庚申堂

 

天和元年(1681)に立山長老に建てられましたが、現在の建物は、天保十二年(1841)に再建されたものです。この地方にある庚申堂の中では最も大きく、堂々たる鬼瓦が目を引きます。境内には、見ざる、聞かざる、言わざるの三匹の猿の陶像があります。
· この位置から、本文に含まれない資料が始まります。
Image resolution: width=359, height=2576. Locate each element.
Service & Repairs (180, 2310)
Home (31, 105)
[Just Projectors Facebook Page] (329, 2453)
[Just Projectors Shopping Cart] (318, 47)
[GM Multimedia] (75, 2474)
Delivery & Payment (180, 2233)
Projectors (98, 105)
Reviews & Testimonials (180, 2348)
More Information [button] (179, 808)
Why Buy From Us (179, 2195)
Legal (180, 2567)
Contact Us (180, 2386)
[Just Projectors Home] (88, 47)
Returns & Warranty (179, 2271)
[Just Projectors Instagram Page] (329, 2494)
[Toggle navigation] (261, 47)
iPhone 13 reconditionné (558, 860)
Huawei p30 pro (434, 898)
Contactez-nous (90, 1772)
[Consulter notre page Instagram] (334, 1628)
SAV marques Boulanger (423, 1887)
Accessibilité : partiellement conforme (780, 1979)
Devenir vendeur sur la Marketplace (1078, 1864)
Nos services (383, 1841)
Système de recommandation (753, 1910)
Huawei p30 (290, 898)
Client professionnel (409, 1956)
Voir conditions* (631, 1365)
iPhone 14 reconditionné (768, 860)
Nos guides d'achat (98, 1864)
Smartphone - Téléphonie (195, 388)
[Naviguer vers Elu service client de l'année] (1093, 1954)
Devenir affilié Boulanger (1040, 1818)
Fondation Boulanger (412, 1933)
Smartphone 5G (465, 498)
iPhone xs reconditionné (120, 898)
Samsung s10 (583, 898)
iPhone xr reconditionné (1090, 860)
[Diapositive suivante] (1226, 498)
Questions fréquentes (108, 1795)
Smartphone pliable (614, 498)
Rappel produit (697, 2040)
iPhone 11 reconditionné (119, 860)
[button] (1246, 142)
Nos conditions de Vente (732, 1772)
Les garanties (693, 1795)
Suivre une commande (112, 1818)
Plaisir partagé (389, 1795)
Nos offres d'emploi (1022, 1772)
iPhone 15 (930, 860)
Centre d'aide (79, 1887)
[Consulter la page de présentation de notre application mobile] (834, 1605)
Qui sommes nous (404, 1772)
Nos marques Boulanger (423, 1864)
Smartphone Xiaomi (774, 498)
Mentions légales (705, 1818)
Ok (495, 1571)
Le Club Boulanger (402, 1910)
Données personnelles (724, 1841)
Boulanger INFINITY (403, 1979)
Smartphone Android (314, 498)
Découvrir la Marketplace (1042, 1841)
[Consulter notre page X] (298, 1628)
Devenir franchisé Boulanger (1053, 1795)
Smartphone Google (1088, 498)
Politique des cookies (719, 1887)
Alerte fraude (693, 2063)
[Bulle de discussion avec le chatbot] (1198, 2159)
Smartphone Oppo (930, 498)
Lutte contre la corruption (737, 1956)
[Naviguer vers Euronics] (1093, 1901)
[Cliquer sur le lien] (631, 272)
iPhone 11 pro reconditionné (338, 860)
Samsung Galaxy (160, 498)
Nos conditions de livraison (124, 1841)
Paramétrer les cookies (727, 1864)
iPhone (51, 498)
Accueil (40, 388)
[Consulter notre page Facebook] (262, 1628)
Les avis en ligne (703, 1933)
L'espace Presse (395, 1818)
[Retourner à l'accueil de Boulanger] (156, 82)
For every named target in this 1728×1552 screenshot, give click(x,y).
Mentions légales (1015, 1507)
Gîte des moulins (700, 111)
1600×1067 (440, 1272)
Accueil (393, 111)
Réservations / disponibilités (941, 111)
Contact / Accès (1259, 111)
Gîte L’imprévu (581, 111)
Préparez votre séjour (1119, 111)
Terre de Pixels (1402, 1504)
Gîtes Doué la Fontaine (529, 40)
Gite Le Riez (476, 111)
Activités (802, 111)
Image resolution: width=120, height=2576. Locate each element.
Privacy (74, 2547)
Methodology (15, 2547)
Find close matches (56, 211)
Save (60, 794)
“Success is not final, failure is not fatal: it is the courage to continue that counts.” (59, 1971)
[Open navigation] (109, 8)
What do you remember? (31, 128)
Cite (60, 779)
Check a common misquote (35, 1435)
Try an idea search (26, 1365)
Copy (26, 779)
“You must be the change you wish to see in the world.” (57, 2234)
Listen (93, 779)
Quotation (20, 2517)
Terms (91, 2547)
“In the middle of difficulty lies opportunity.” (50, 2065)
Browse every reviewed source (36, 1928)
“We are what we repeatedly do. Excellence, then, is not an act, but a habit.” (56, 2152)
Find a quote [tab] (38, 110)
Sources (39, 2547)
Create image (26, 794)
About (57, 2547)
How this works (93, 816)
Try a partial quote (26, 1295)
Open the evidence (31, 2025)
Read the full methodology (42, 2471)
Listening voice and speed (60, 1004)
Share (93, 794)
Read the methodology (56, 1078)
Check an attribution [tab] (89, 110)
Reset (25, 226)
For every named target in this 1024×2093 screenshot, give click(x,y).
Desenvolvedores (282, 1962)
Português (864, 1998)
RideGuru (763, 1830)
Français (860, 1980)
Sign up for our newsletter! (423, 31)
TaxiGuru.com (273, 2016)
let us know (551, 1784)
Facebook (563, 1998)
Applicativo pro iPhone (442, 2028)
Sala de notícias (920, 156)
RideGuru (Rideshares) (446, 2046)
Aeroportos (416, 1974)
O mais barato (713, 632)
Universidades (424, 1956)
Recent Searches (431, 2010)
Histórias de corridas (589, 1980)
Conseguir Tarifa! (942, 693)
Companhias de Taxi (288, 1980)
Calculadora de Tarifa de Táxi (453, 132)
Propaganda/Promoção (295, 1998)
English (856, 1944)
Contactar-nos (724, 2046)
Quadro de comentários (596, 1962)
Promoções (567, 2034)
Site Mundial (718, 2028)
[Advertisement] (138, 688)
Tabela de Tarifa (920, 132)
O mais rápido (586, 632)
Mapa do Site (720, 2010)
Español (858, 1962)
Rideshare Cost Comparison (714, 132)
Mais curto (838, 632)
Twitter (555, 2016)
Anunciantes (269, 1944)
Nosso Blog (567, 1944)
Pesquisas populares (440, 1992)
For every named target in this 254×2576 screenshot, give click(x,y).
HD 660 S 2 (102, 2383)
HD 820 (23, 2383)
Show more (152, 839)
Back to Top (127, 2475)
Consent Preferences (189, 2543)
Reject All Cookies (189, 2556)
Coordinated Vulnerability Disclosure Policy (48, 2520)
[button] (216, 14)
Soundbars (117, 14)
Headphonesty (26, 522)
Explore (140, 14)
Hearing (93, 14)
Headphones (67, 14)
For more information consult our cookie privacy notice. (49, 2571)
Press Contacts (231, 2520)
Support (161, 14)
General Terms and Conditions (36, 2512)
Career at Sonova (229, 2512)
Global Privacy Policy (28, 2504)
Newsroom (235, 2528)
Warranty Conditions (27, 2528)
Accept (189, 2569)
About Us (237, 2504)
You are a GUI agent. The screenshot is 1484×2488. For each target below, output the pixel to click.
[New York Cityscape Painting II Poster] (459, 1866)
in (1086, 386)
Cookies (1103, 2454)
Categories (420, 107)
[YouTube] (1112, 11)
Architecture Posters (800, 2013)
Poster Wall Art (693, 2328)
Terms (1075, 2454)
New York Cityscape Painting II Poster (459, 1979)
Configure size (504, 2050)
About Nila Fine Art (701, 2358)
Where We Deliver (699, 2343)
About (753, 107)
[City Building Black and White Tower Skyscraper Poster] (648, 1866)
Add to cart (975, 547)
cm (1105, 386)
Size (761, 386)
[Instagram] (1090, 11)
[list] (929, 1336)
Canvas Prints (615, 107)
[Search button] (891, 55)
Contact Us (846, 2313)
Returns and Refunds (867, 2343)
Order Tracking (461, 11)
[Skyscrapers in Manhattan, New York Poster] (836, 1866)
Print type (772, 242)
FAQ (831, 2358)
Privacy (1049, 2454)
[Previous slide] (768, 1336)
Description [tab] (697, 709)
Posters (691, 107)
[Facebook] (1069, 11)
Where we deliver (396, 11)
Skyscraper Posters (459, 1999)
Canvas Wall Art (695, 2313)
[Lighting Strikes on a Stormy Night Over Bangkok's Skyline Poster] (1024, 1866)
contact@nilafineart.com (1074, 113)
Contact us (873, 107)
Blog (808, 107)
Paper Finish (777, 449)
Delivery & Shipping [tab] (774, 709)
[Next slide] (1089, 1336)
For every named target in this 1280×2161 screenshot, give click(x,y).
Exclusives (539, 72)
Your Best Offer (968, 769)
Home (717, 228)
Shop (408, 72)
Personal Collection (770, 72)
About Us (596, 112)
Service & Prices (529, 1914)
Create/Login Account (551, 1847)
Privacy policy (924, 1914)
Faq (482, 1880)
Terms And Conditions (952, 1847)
須弥壇(しゅみだん)の上には厨子が固く扉を閉ざしています。この厨子は六十年に一度開帳される秘仏で、地域では今もこれを守っています。

三尸の虫

庚申信仰は平安時代に中国から伝わり、江戸時代になると民衆の娯楽と共有して盛んに行われるようになりました。その教えは中国の道教から生まれたもので、「三尸説(さんしせつ)」と呼ばれます。人間の体の中に住んでいる三尸という虫がその人の行いの全てを監視し、庚申の日に人間が眠った隙に体から抜け出して天に昇るとされています。天に昇った三尸は天帝にその人の悪行を全て報告し、それをもとに人間に天罰が下されます。そこで三尸の虫が夜中に自分の体から出て行けないように、一晩中起きて青面金剛をまつり、持ち寄った料理や酒を飲みながら夜を明かしていました。このような庚申信仰も時代とともにレクリエーション的傾向が強くなり、飲食だけを楽しむお日待ちになってきています。

見ざる、言わざる、聞かざる…もう一匹?!

全国の庚申堂に「見ざる、言わざる、聞かざる」の三匹がいますが、白須賀の庚申堂には実はもう一匹猿がいます。論語(孔子)の「礼にあらざるもの視るなかれ、聴くなかれ、言うなかれ、行うことなかれ(=せざる)」、または、庚申信仰(庚申の夜は身を慎んで徹夜し女性を避ける)の「同衾せざる」から来ているそう…??